Thus the regulation equation needs to be exponential/logarithmic, not linear. Openings: Because meanwhile the high draw-rates made it impossible to measure Elo-progress in regression-tests, here my UHOV38mvsbig+090+119 openings are used (part of my Anti Draw openings download).
A setting of 100 should stop the hits completely or reduce it to just an occasional hit. GUI: Cutechess-cli (GUI ends game, when a 5-piece endgame is on the board) Tablebases: None for engines, 5 Syzygy for cutechess-cli. So the probe depth setting needs to offer more user control at the upper end of the 0-100 range. User needs to (or may wish to) adapt/experiment with this setting to discover what's best for a particular computer system or analysis position. Even with a fairly modern computer, it can get overwhelmed.īut that's not really the point. The slowdown with Stockfish 5 (recent development versions) is *not* minimal when analyzing certain chess positions for several hours or days in infinite analysis mode, which is the only way I use these chess engines. I don't like to be argumentative (keep going in circles), but will try to state it a bit differently. The Syzygy 5piece tablebase occupies 1 gigabyte of hard disc space, the 6piece tablebase 149 gigabytes, and the 7piece tablebase 18 terabytes. Their size increases rapidly with the number of pieces.

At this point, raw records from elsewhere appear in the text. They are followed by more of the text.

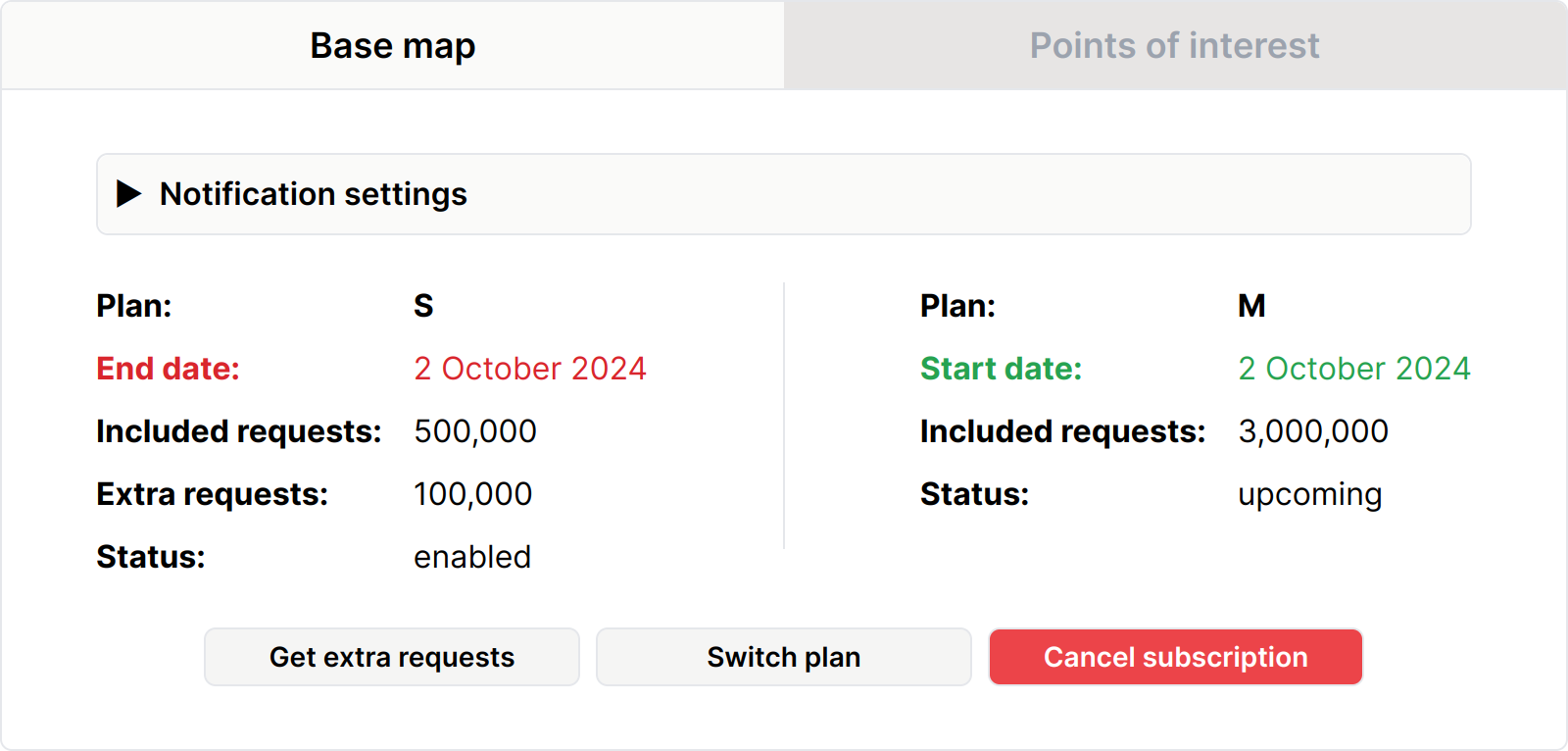Select the red 2 October 2024 date
Screen dimensions: 1568x751
529,369
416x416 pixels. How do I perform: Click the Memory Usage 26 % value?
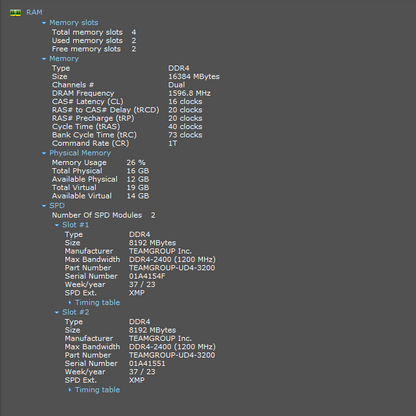tap(136, 163)
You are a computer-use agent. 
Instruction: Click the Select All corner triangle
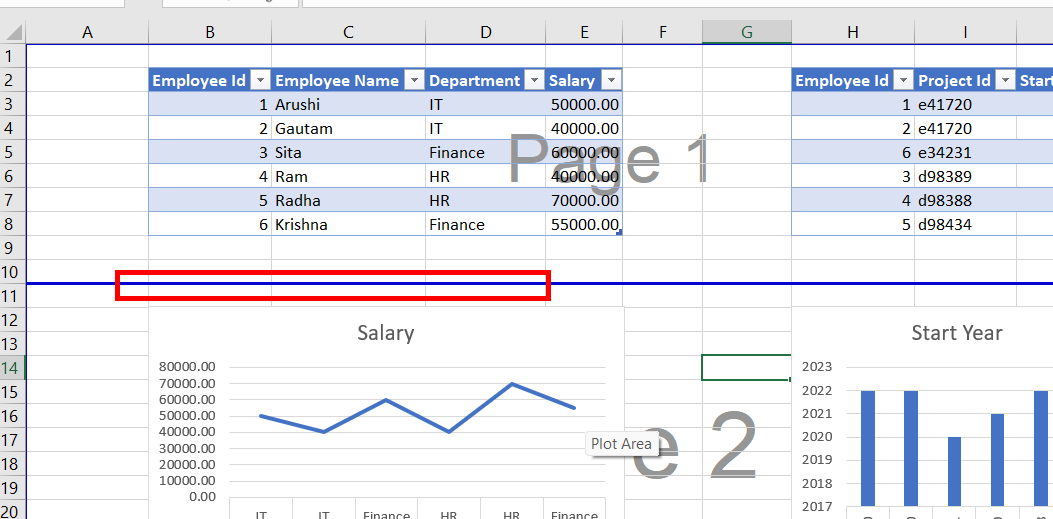tap(12, 33)
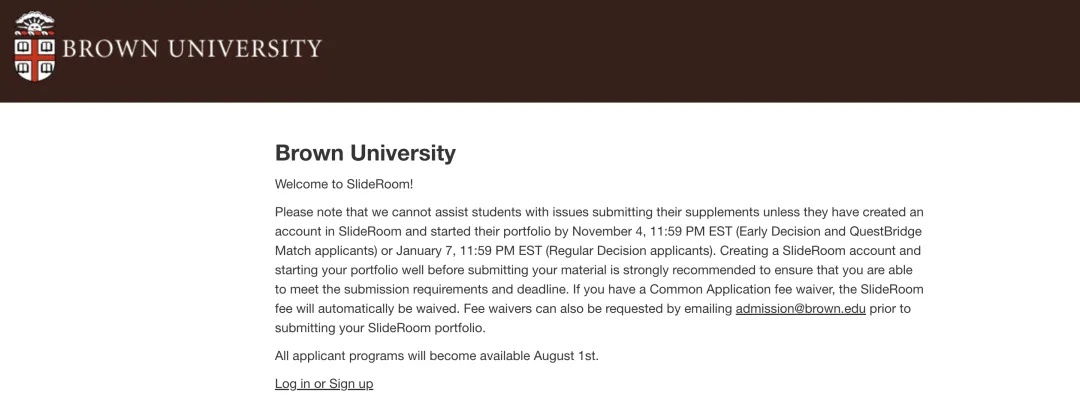Follow the Log in or Sign up link
The width and height of the screenshot is (1080, 406).
[x=324, y=384]
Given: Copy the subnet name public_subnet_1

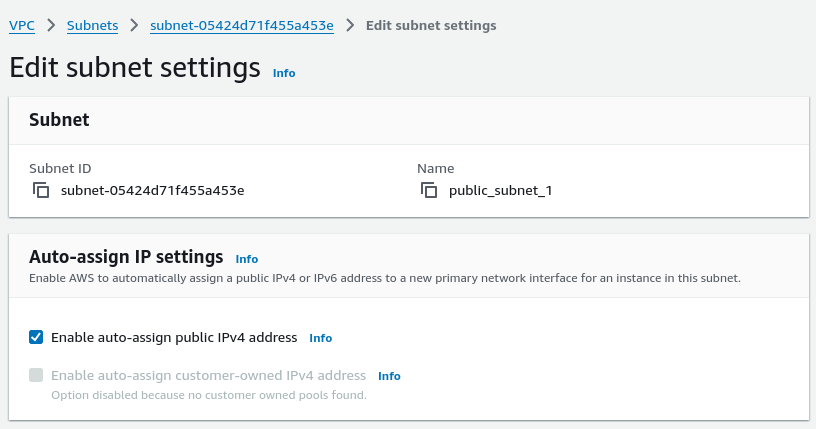Looking at the screenshot, I should click(x=429, y=190).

#5 PIECE SYZYGY ENDGAME TABLEBASES FREE#
It needs to be much more exponential(!), not so linear. Tablebases for 3, 4, 5, 6 and 7 pieces can be downloaded free on the Internet. Ronald de Man (or somebody) needs to make Stockfish's syzygy probe depth scaling similar to Komodo. The tablebase is able to tell you whether your position is a win, loss. In other words they're about a power of 2 apart. Syzygy endgame tablebase is a massive database that contains pre-calculated exhaustive analysis of chess endgame positions. Of course the default setting of 1 works OK - gives high hits in early endgames, and occasional hits in opening positions.Īt present a syzygy probe depth setting of 100 for Stockfish 5 is approximately the same as a setting of 10 for Komodo 8. It becomes impossible for users to tweak that setting to find the "sweet spot" for a particular situation on the chessboard. In simple endgames the number of hits grows too large and kn/s speed suffers, even using a SSD. It's reduced somewhat, apparently in linear fashion, but not enough. Unfortunately it doesn't work that way with Stockfish 5 (latest development versions) at the high end of the scale!? Setting probe depth to 99 doesn't cut off or reduce the tablebase hits significantly in typical early endgame positions. The default setting of 2 gives high hits in early endgames, and occasional hits even in opening positions. A setting of about 10 starts giving fairly high hits in this situation with Komodo. I must reduce the setting to about 25 to start seeing significant tablebase hits in typical early endgames. Setting probe depth to 99 results in no tablebase hits whatsoever in my simple tests with early endgame positions. I believe that with correct scaling, setting probe depth to the maximum (99-100) should cut off tablebase access completely, or slow it down to just a very few hits. That's almost the same range but they behave very differently. Komodo 8 has a probe depth scale of 1-99.
#5 PIECE SYZYGY ENDGAME TABLEBASES FULL#
See the COPYING file for the full license text.I wasn't aware of a problem with Stockfish until I tried some other engines with the 6-piece syzygy tablebases.įor example Stockfish 5 (development versions) has a syzygy probe depth scale of 1-100. Lila-tablebase is licensed under the GNU Affero General Public License 3.0 (or any later version at your
Thanks to Bojun Guo for generating and sharing 7-piece tables. Thanks to Ronald de Man for his Syzygy endgame tables. GET /atomic GET /antichess Acknowledgements Claims draw by 50-move rule as soon as possible and ends the mainline.Įrror 404 if not a tablebase position or required tables not present.